### [Text block]
*** Begin section ***

Hi,
The basic state of my model is, for some M by N matrix A:
x = pm.Normal('x', 0, 1, shape=N)
combined = pm.math.dot(A, x)
scaled = pm.math.sigmoid(combined)
outcomes = pm.Bernoulli('outcome', scaled, observed=Y)
pm.fit(n=50000)
This works great as-is, however it’s getting extremely slow to perform inference over as the size of my data grows. I saw the pm.Minibatch class and some documentation around it and it looked great, however if I change this to
Y_batch = pm.Minibatch(Y, batch_size=100)
x = pm.Normal('x', 0, 1, shape=N)
combined = pm.math.dot(A, x)
scaled = pm.math.sigmoid(combined)
outcomes = pm.Bernoulli('outcome', scaled, observed=Y_batch, total_size=Y.shape)
pm.fit(n=50000)
I get the error
Input dimension mis-match. (input[0].shape[0] = 100, input[1].shape[0] = 10000)
I’m guessing this is because here the observed RV scaled
is not a scalar which we’ve observed however many times, but rather a vector with a one-to-one correspondence to rows in Y. Is there anyway to iterate through this in minibatches?
edit: Actually testing with larger datasets I also am sometimes getting the error
The current approximation of RV `x`.ravel()[8051] is NaN.
at every index of x

*** End section ***

### [Assignment]
Write out the forum post about the PyMC minibatch error word for word, everything from "outcomes = pm.Bernoulli('outcome', scaled, observed=Y)" down to "Y_batch = pm.Minibatch(Y, batch_size=100)".

### [Given information]

*** Begin section ***

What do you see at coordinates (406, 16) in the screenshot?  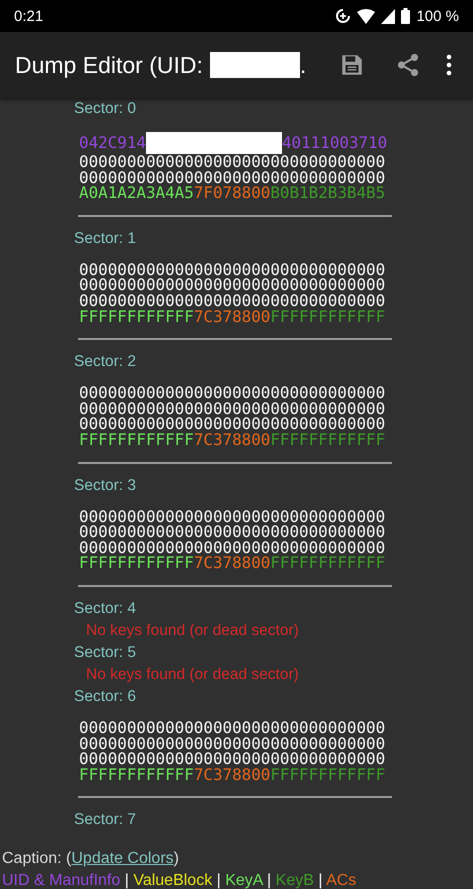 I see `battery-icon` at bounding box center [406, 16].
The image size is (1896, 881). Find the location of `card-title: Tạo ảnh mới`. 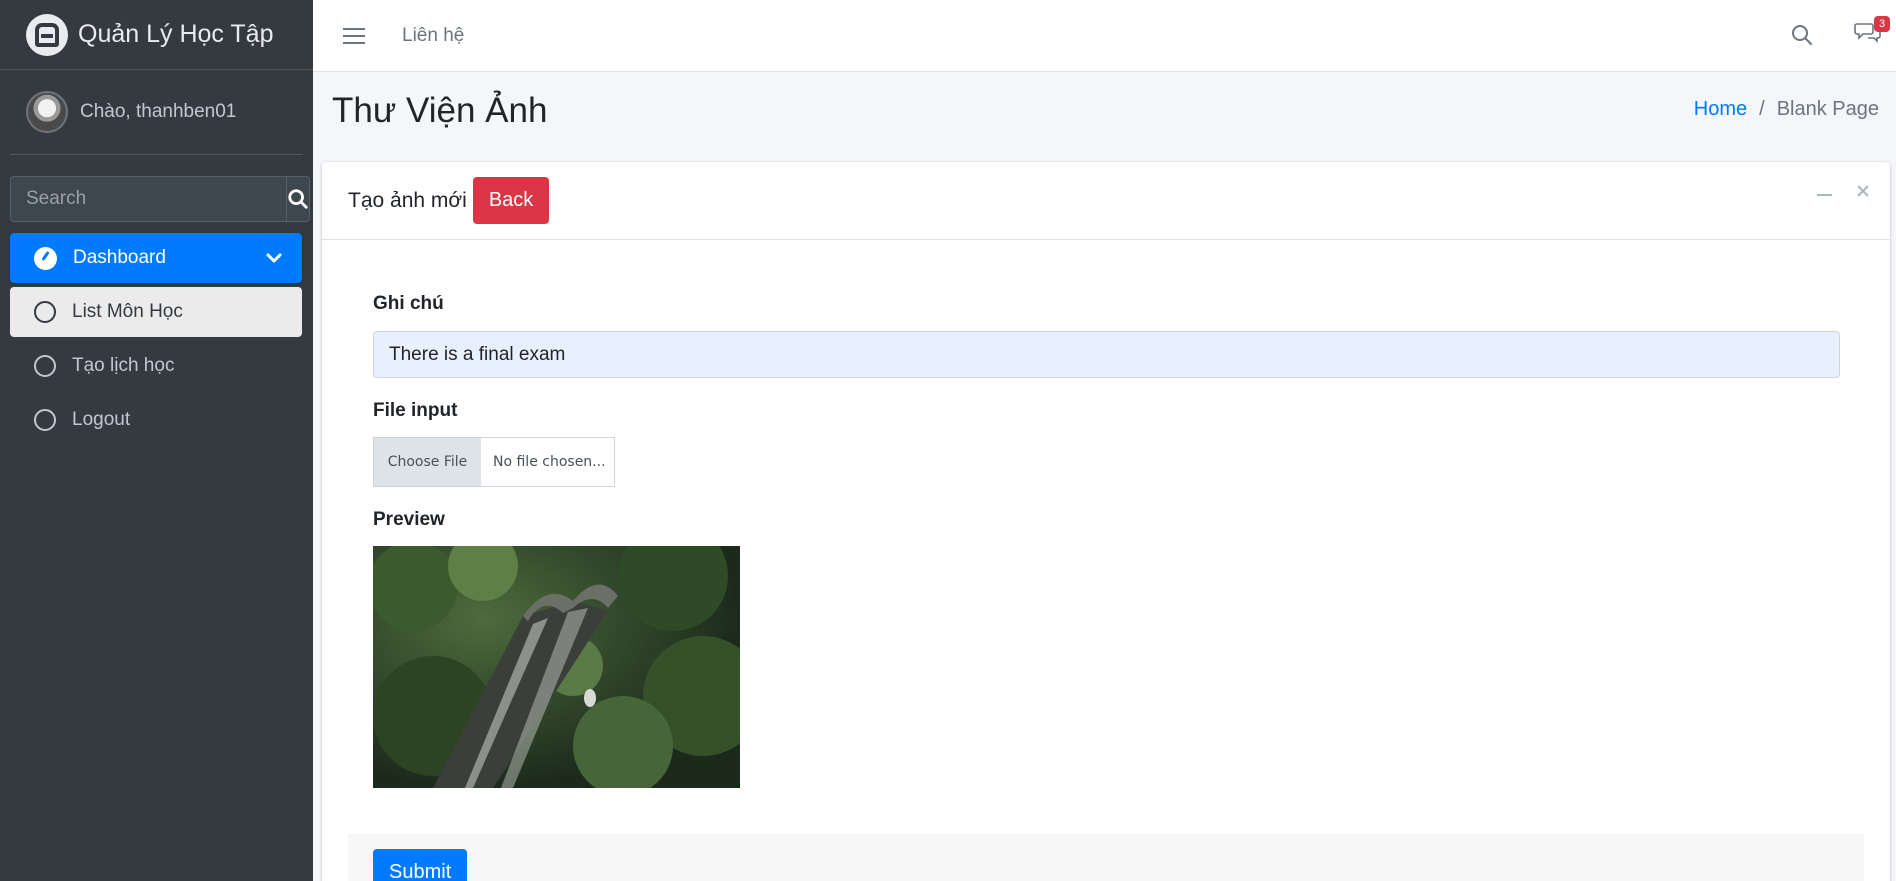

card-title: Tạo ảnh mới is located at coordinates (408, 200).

*** End section ***

### [Output below]
outcomes = pm.Bernoulli('outcome', scaled, observed=Y)
pm.fit(n=50000)
This works great as-is, however it’s getting extremely slow to perform inference over as the size of my data grows. I saw the pm.Minibatch class and some documentation around it and it looked great, however if I change this to
Y_batch = pm.Minibatch(Y, batch_size=100)